▶ [WHAT TO PRODUCE] Return the data below exactly, but only from the line containing "Given: Click the POST badge on /mora_data" through the line containing "Given: Select the All zoom range", with both of those lines included.

▶ [EXCERPTED RECORDS]

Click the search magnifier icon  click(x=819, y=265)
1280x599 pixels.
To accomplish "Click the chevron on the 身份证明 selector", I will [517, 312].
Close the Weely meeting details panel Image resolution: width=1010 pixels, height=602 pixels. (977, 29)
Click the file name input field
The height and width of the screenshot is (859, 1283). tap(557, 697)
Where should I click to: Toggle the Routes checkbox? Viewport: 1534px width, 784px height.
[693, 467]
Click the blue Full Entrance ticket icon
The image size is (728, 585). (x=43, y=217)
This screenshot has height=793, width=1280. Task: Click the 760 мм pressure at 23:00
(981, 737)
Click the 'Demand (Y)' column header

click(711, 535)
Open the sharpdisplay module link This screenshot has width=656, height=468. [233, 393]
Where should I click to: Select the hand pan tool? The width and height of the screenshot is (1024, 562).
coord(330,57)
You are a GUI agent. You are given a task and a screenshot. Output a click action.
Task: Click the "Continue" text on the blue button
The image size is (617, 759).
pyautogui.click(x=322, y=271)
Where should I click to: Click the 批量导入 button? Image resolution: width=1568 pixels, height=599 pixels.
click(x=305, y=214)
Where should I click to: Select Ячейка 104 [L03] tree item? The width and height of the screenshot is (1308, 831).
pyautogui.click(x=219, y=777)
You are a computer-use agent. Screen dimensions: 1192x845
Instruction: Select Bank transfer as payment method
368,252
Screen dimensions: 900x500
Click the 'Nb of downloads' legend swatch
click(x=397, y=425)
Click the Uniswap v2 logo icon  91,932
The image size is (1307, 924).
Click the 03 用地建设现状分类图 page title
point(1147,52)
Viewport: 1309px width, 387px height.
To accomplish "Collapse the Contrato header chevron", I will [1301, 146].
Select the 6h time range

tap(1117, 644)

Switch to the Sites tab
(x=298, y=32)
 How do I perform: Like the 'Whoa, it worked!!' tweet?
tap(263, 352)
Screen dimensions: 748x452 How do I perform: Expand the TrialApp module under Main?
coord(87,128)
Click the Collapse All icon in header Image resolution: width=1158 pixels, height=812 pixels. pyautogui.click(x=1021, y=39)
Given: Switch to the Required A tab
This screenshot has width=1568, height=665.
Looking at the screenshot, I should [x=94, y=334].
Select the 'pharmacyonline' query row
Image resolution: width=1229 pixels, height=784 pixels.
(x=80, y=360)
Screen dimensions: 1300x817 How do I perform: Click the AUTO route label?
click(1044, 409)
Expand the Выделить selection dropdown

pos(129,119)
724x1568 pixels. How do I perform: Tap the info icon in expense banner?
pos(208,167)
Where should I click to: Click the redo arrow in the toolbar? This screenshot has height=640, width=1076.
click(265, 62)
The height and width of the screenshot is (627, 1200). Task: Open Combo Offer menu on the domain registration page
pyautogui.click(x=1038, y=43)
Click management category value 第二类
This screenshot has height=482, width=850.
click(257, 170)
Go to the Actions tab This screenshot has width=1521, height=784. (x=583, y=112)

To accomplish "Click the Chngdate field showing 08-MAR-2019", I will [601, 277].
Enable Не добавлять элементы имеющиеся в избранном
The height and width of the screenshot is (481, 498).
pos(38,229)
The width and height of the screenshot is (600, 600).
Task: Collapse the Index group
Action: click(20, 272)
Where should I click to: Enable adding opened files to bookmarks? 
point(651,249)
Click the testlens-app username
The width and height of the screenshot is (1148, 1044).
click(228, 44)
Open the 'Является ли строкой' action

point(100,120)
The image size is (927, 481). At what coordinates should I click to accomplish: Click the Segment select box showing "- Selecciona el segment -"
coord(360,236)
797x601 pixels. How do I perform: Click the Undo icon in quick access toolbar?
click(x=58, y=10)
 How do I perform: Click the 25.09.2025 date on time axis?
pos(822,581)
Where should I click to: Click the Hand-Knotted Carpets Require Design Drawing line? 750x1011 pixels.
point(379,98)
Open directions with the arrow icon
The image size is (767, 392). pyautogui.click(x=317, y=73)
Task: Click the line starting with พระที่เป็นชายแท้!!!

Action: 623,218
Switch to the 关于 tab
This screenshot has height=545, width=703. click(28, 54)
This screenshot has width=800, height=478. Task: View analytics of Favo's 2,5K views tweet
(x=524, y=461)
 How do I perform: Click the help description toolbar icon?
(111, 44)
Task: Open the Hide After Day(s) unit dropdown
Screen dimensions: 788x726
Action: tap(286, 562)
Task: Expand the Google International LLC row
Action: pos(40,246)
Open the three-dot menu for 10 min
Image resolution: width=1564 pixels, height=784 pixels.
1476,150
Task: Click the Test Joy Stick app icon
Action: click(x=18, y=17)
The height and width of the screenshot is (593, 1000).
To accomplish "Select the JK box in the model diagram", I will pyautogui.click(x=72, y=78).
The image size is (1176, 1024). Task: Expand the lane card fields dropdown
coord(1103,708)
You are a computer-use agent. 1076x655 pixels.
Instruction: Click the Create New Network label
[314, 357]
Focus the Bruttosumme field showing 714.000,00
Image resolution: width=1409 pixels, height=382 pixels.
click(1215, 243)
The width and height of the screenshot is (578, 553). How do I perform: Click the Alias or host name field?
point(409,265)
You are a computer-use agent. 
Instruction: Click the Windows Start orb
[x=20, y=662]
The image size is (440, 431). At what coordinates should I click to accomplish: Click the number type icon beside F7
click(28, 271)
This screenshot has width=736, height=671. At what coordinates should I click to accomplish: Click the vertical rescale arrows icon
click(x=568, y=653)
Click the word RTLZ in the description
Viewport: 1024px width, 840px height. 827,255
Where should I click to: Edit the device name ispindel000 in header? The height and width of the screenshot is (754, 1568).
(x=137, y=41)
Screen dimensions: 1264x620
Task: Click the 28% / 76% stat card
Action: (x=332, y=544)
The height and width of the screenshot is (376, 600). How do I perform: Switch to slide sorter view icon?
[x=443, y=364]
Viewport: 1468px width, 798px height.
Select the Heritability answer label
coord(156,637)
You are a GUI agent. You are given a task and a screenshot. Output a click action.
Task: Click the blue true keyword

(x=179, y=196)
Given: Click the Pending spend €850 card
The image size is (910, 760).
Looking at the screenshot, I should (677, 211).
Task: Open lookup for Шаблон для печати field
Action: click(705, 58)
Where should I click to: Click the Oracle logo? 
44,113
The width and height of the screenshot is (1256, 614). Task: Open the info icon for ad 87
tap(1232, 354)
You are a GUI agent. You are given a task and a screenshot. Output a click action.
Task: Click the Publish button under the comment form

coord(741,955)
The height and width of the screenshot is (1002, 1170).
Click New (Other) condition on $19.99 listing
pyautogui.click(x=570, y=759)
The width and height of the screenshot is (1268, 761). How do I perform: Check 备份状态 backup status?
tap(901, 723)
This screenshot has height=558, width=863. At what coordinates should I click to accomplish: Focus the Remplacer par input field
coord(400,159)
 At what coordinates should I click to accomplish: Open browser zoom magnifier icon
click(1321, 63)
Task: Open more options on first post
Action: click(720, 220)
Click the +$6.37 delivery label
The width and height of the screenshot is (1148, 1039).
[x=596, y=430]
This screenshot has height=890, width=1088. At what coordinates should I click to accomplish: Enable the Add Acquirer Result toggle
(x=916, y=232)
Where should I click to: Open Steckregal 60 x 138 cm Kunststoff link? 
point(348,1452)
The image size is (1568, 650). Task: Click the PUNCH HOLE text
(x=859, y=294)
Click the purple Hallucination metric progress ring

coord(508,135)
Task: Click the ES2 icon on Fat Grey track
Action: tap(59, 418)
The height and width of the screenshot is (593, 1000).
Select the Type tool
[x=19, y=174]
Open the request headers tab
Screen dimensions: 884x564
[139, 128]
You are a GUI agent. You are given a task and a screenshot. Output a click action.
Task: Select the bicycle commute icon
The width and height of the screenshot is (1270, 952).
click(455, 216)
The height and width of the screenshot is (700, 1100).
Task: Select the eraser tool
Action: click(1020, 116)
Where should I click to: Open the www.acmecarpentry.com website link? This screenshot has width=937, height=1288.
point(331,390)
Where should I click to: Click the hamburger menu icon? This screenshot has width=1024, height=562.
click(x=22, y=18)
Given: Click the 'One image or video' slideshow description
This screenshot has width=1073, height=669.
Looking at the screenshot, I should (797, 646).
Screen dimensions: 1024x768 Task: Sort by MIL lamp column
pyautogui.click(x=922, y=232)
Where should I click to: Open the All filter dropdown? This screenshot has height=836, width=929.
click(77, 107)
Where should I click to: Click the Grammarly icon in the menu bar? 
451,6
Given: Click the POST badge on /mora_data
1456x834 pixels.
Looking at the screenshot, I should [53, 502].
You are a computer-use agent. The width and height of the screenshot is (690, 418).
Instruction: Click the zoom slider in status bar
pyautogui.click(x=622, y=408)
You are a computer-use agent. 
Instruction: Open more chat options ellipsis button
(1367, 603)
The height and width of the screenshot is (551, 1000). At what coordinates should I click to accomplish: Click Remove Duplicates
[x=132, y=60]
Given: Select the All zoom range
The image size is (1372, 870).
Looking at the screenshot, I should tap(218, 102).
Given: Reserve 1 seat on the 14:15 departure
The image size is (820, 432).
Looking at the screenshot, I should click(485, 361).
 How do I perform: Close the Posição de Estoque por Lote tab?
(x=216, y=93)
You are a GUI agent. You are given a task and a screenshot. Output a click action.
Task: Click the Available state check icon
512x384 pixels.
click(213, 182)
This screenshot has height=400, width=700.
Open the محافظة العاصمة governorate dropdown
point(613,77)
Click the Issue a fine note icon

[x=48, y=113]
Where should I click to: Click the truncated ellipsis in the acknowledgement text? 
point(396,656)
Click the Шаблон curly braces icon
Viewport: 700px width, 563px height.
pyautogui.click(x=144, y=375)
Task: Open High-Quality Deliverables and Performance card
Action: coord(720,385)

▶ [TASK SOLUTION]
Given: Click the POST badge on /mora_data
1456x834 pixels.
Looking at the screenshot, I should [53, 502].
You are a computer-use agent. The width and height of the screenshot is (690, 418).
Instruction: Click the zoom slider in status bar
pyautogui.click(x=622, y=408)
You are a computer-use agent. 
Instruction: Open more chat options ellipsis button
(1367, 603)
The height and width of the screenshot is (551, 1000). At what coordinates should I click to accomplish: Click Remove Duplicates
[x=132, y=60]
Given: Select the All zoom range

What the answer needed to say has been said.